If anyone on the APA Board foolishly thinks bankruptcy wouldn’t be so bad, they should review those facts I mentioned earlier. Besides the loss of pensions and work rules, a post-bankruptcy American would either be much smaller – meaning fewer pilots needed-- or prey to other airlines circling its carcass. If it’s plucked as a weak-sister acquisition, those APA pilots would most likely lose their seniority taking a backseat – or right seat – to their new colleagues.  And that assumes that acquiring airlines would even want former American employees – particularly in seniority order.

I could absolutely envision a U.S. airline industry without American.  Think of the value of the Heathrow slots, the LaGuardia slots, the JFK slots, the Washington National slots, the related real estate at each of the former, a ready-made Deep South America operation in Miami and an opportunity for network and low-cost carriers alike to finally get necessary real estate at Chicago O’Hare to mount a competitive operation.  American’s parts could be worth more than its whole to creditors and other airlines.

From a Board of Directors perspective, there are some basic facts to contend with. You cannot restructure the price of jet fuel.  Most, if not all, of American’s assets are pledged as collateral so little might be achieved in the airplane area other than rejecting certain leases on the oldest and most inefficient narrowbody fleet in the industry.  The company faces significant loan repayments and pension contributions.  In other words, AMR has every reason to file.

The pilots and the APA can belay that. They can be the leaders they think they are; not just for themselves, but for every other employee at American.
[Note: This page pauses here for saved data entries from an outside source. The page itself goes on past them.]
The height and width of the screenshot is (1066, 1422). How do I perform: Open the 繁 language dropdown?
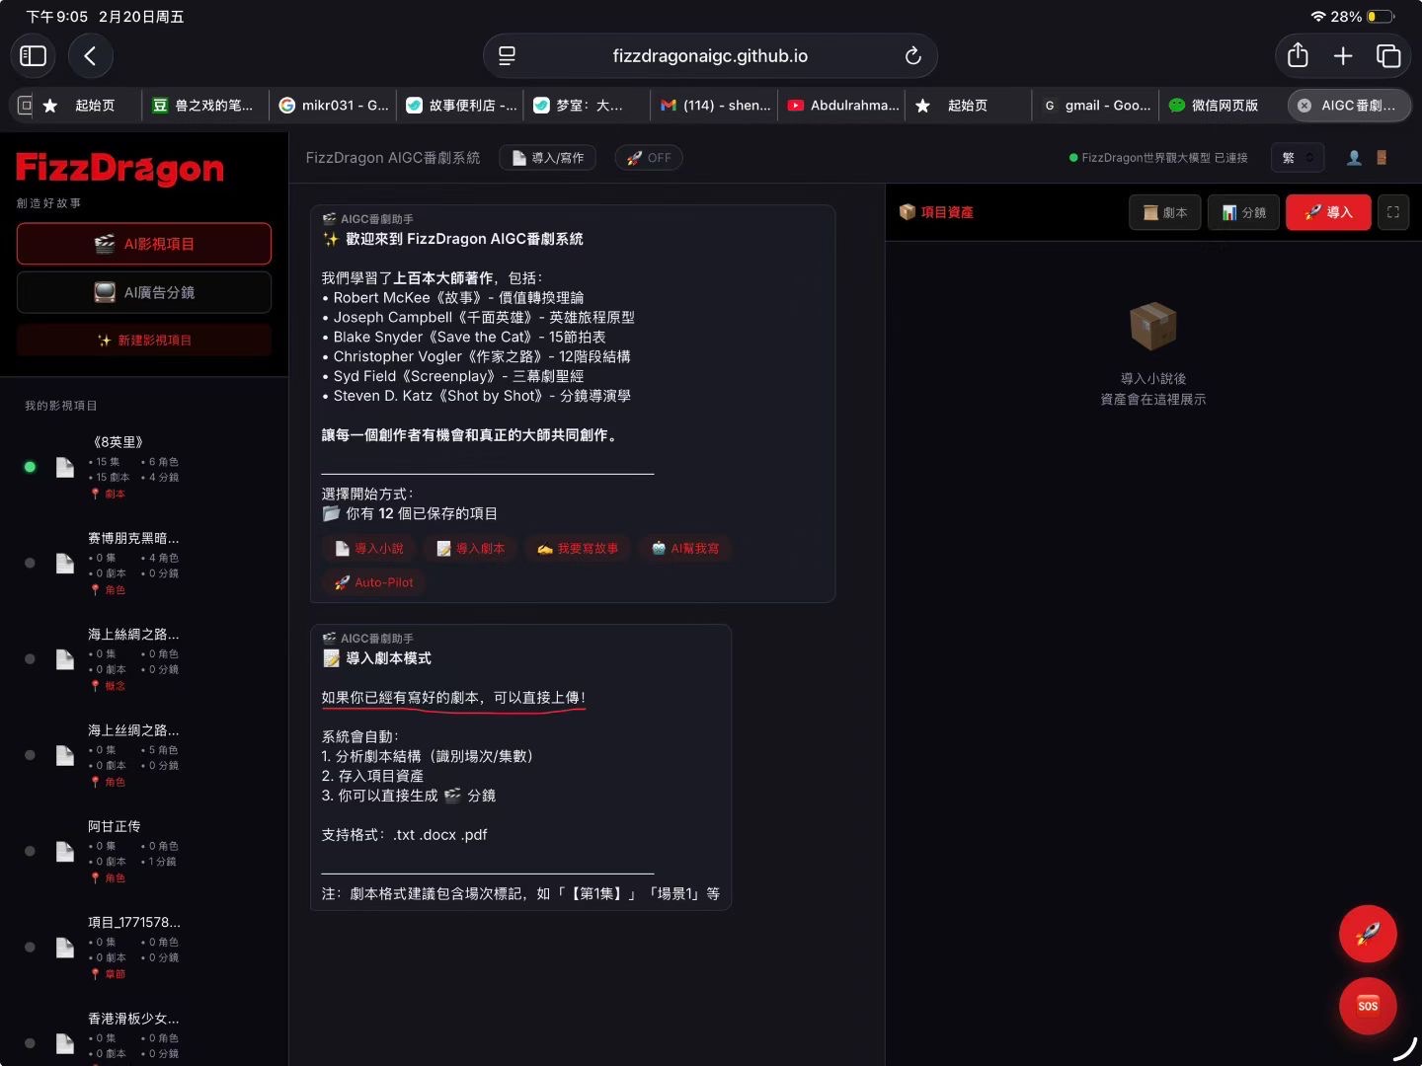(1297, 158)
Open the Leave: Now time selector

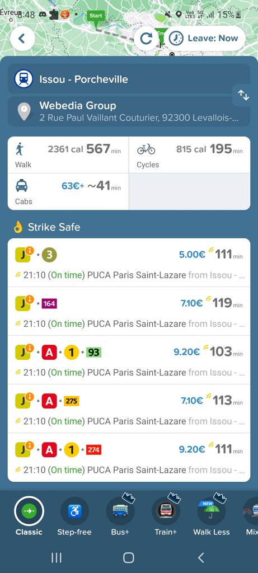[x=205, y=39]
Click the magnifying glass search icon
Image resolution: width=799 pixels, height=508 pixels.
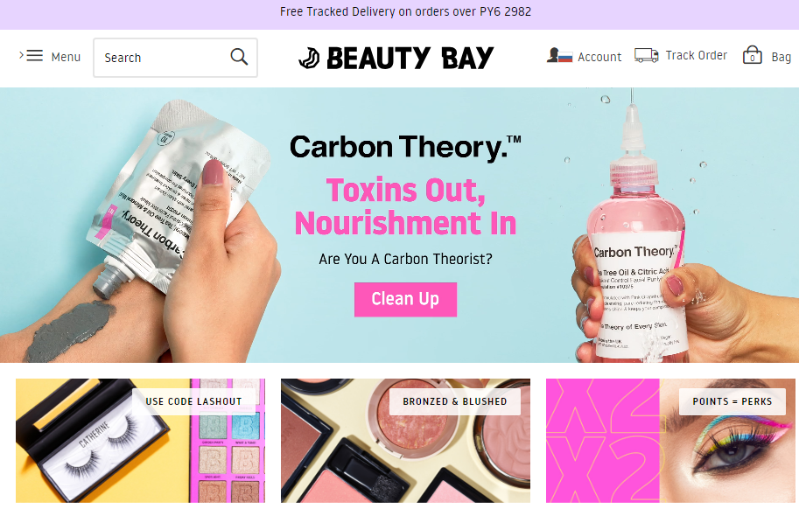pyautogui.click(x=239, y=57)

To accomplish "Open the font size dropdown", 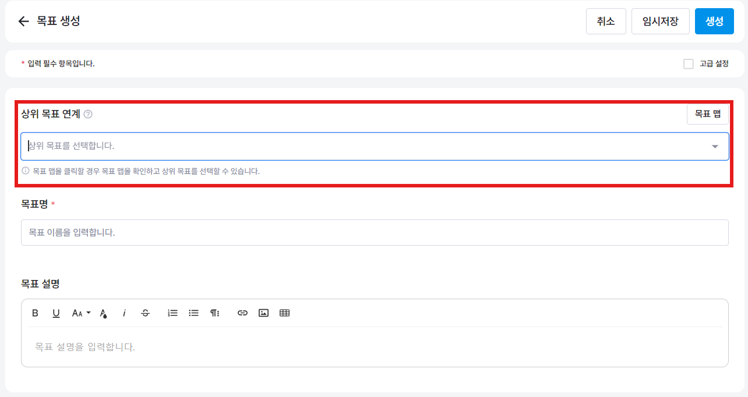I will (81, 313).
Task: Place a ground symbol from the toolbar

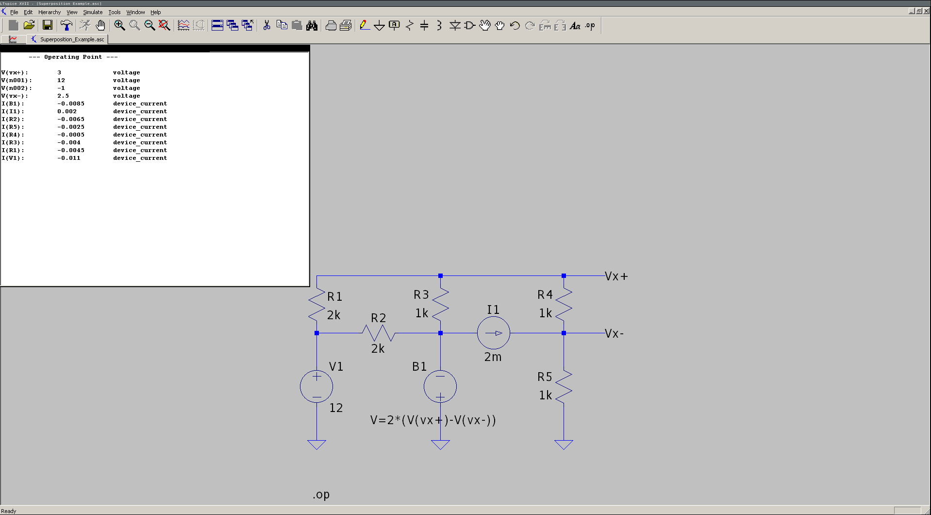Action: 379,25

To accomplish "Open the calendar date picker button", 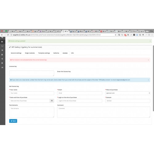I will (x=52, y=101).
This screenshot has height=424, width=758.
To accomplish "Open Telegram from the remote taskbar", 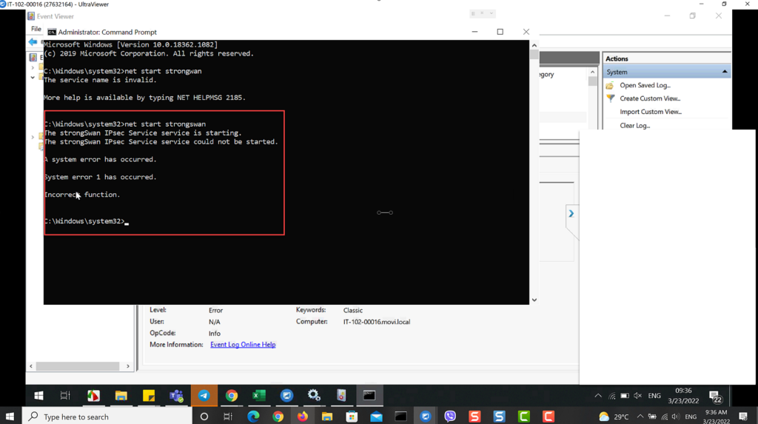I will pos(204,396).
Negotiating a deal now sends a signal to Wall Street, creditors and even consumers that things really can change. It also lessens the pressure on AMR’s Board of Directors to take a more active role in the company’s day-to-day dealings. Without it, the only pragmatic course for the Board would be to seriously examine its next steps. It can’t wait on the promise of a labor deal, especially if the APA mistakenly believes it has leverage and wants to try and use it.  Even if an agreement were reached today, it will be sometime in the first quarter of 2012 before the voting on a new agreement is concluded - that is why time is not on the side of the pilots and why AMR's Board is likely to grow restless if something does not happen soon.

Should a Chapter 11 restructuring end in Chapter 7 for some reason (a probability greater than 0 given that the company may be forced to cede control of its right to file a plan of reorganization), one can envision U.S. air transport system without American Airlines.  History suggests that the capacity void left will be filled in short order by the remaining players.  If a profitable hub opportunity exists for a remaining airline, it will be filled.  Will there need to be a hub at DFW?  No.  But there is plenty of local traffic to fill new service from existing airlines as well as Southwest at Love Field.  American’s aircraft order will likely be absorbed by the remaining carriers over the coming years to help fill the void left.

I just wrote “An Unpleasant Situation That Continually Repeats” last week that focused on unions thinking they know what is best for the company at both Qantas and Air Canada.  Maybe American was the sequel I was thinking about when I wrote that piece.  If that sequel includes bankruptcy, I know the story ends badly for the working men and women at American.  The rest of the industry will applaud the demise.